Data supplied:
========

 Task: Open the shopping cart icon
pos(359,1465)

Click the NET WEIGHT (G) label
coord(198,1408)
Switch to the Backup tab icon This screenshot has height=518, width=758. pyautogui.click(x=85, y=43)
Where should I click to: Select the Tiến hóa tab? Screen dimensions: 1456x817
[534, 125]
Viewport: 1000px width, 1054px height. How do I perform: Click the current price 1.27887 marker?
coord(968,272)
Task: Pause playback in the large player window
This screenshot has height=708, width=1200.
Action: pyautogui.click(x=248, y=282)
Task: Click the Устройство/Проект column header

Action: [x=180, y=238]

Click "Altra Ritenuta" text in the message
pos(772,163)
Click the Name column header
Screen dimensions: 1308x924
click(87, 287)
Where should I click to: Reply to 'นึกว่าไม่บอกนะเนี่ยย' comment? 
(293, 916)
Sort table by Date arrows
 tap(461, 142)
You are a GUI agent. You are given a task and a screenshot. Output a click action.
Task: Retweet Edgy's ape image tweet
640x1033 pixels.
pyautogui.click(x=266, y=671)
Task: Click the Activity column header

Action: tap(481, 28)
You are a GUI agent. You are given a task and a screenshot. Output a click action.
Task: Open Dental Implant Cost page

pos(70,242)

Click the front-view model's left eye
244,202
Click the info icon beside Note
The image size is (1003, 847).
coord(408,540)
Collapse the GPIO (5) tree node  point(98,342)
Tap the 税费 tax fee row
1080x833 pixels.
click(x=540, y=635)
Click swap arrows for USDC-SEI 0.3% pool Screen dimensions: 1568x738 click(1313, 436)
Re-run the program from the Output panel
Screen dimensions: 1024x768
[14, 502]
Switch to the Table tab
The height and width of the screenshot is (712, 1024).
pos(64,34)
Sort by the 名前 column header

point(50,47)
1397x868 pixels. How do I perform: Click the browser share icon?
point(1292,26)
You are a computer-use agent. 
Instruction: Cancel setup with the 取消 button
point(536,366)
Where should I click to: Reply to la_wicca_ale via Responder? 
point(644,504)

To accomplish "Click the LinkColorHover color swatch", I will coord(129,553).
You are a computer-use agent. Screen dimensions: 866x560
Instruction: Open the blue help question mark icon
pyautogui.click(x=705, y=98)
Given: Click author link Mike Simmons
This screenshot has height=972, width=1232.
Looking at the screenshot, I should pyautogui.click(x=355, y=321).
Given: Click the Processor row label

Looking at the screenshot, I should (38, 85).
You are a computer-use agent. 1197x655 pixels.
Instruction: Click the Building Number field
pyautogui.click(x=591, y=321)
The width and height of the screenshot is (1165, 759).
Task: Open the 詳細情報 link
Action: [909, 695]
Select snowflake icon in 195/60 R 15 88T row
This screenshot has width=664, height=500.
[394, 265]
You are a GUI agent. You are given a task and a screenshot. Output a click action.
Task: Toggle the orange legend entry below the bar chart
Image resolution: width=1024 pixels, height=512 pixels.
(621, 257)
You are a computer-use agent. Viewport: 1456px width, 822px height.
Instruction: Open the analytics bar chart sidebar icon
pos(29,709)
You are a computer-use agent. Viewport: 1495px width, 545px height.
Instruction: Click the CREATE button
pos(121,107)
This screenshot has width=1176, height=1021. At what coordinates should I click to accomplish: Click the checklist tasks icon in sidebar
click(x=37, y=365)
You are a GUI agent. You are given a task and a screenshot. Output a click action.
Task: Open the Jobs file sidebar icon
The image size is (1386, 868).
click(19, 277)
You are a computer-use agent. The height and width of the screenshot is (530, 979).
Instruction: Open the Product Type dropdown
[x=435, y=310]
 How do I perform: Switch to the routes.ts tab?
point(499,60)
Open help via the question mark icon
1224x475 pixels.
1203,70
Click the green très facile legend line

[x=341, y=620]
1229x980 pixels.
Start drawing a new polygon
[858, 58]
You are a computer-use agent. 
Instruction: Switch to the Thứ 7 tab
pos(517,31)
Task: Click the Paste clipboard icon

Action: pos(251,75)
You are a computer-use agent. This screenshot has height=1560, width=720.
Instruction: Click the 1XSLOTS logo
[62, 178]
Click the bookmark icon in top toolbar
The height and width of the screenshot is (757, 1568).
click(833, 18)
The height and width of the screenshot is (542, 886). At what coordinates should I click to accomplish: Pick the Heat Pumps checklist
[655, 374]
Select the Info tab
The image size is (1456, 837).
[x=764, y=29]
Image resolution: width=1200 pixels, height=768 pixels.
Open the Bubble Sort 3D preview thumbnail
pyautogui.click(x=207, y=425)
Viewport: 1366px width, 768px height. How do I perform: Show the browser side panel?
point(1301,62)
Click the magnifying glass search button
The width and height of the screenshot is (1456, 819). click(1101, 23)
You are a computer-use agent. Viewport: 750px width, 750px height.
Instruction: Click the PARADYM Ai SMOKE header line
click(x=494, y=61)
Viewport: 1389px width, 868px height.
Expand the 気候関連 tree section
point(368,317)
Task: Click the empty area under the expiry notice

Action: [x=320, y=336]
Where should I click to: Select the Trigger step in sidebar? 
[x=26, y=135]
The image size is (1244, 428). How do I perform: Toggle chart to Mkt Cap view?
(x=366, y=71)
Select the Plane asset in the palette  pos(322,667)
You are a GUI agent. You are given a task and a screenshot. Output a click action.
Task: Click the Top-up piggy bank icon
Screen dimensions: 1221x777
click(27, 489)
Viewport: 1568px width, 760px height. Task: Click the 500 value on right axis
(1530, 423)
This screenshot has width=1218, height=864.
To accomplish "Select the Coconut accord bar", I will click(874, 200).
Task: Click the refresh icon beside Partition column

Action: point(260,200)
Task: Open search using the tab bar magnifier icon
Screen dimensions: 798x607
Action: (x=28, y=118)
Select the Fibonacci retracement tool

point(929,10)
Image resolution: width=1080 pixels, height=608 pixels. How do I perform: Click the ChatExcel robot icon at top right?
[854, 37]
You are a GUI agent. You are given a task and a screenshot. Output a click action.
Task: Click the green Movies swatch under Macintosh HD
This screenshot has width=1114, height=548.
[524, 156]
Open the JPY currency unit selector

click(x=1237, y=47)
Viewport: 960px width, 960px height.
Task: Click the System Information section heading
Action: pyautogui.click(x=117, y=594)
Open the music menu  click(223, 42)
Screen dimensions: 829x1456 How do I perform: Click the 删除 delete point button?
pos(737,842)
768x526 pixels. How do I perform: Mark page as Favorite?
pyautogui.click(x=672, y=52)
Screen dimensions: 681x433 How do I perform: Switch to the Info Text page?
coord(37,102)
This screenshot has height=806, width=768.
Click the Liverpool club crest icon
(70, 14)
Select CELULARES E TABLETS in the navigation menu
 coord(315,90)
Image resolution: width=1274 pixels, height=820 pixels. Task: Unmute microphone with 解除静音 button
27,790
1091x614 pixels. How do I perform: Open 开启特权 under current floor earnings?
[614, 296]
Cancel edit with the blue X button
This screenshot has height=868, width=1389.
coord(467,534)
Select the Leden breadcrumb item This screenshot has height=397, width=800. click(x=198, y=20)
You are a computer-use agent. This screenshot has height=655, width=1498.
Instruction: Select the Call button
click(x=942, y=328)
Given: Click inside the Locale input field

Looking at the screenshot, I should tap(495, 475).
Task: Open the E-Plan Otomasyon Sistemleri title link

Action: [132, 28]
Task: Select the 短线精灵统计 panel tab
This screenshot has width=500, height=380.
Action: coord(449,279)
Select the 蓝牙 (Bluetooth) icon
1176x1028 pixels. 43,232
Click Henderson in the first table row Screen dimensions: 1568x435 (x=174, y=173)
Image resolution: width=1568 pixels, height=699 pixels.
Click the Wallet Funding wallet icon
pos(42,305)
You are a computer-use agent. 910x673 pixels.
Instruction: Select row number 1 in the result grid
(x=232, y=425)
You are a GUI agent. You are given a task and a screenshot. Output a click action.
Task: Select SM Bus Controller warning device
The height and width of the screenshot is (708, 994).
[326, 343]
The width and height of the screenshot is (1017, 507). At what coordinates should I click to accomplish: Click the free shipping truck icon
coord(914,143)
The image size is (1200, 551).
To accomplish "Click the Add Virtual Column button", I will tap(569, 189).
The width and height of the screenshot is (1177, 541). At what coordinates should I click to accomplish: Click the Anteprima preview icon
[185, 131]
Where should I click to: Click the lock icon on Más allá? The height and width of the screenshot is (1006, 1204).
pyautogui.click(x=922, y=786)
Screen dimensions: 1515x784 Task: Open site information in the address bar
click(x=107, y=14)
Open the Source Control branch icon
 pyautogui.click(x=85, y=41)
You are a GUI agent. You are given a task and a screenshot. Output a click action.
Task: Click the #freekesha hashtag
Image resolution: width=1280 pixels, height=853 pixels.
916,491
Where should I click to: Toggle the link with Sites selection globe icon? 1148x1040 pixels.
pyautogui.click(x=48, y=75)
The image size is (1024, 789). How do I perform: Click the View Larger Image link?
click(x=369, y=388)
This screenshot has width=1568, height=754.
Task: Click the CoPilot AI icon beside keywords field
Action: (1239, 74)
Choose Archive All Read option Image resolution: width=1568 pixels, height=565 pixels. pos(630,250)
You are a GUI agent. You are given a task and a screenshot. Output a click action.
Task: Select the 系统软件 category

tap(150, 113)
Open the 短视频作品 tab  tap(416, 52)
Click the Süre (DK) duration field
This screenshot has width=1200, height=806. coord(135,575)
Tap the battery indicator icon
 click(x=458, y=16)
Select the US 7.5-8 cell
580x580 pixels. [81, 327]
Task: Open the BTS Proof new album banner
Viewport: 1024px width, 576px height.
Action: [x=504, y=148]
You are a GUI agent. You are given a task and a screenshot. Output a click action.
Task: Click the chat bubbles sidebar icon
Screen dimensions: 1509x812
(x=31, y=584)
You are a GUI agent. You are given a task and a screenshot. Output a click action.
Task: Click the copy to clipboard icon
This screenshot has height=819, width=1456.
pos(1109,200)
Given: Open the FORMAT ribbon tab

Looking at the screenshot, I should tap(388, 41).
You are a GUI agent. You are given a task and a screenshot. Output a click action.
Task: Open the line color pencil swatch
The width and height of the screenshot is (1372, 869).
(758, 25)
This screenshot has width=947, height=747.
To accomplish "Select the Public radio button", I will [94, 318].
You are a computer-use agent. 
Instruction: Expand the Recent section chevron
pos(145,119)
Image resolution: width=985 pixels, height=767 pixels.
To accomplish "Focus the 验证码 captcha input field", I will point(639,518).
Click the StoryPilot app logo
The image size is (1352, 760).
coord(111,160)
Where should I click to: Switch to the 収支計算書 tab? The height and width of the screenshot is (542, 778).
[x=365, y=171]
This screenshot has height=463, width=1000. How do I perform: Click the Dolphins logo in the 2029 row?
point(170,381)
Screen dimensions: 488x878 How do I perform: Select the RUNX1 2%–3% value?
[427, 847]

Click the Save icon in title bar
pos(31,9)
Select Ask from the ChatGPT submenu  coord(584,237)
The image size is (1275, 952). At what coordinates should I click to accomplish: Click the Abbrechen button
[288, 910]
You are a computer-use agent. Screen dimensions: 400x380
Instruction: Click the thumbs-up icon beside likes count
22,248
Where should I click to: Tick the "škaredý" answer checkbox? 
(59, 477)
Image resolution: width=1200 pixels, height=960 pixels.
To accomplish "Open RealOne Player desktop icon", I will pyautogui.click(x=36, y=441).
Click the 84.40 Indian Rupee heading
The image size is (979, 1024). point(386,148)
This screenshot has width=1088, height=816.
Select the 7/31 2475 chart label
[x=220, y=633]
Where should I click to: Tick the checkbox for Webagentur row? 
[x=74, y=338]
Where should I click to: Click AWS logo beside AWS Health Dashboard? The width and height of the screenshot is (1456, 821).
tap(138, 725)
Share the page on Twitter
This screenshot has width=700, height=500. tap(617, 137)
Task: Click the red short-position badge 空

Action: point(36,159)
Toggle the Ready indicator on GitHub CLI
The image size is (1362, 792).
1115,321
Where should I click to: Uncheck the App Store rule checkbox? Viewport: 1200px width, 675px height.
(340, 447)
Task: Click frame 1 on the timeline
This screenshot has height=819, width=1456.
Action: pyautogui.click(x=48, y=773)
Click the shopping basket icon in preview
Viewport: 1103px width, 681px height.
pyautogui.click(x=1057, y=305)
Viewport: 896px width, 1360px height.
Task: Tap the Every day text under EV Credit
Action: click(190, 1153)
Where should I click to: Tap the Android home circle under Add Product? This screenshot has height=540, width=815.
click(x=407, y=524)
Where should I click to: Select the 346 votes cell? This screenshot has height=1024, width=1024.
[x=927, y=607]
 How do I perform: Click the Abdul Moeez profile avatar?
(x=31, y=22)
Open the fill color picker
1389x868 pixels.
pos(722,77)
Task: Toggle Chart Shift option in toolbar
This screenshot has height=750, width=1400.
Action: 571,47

========

Reproduce the listing above, without alteration, from its first line up to and including the line containing "pyautogui.click(x=266, y=671)".

Written response:
 Task: Open the shopping cart icon
pos(359,1465)

Click the NET WEIGHT (G) label
coord(198,1408)
Switch to the Backup tab icon This screenshot has height=518, width=758. pyautogui.click(x=85, y=43)
Where should I click to: Select the Tiến hóa tab? Screen dimensions: 1456x817
[534, 125]
Viewport: 1000px width, 1054px height. How do I perform: Click the current price 1.27887 marker?
coord(968,272)
Task: Pause playback in the large player window
This screenshot has height=708, width=1200.
Action: pyautogui.click(x=248, y=282)
Task: Click the Устройство/Проект column header

Action: [x=180, y=238]

Click "Altra Ritenuta" text in the message
pos(772,163)
Click the Name column header
Screen dimensions: 1308x924
click(87, 287)
Where should I click to: Reply to 'นึกว่าไม่บอกนะเนี่ยย' comment? 
(293, 916)
Sort table by Date arrows
 tap(461, 142)
You are a GUI agent. You are given a task and a screenshot. Output a click action.
Task: Retweet Edgy's ape image tweet
640x1033 pixels.
pyautogui.click(x=266, y=671)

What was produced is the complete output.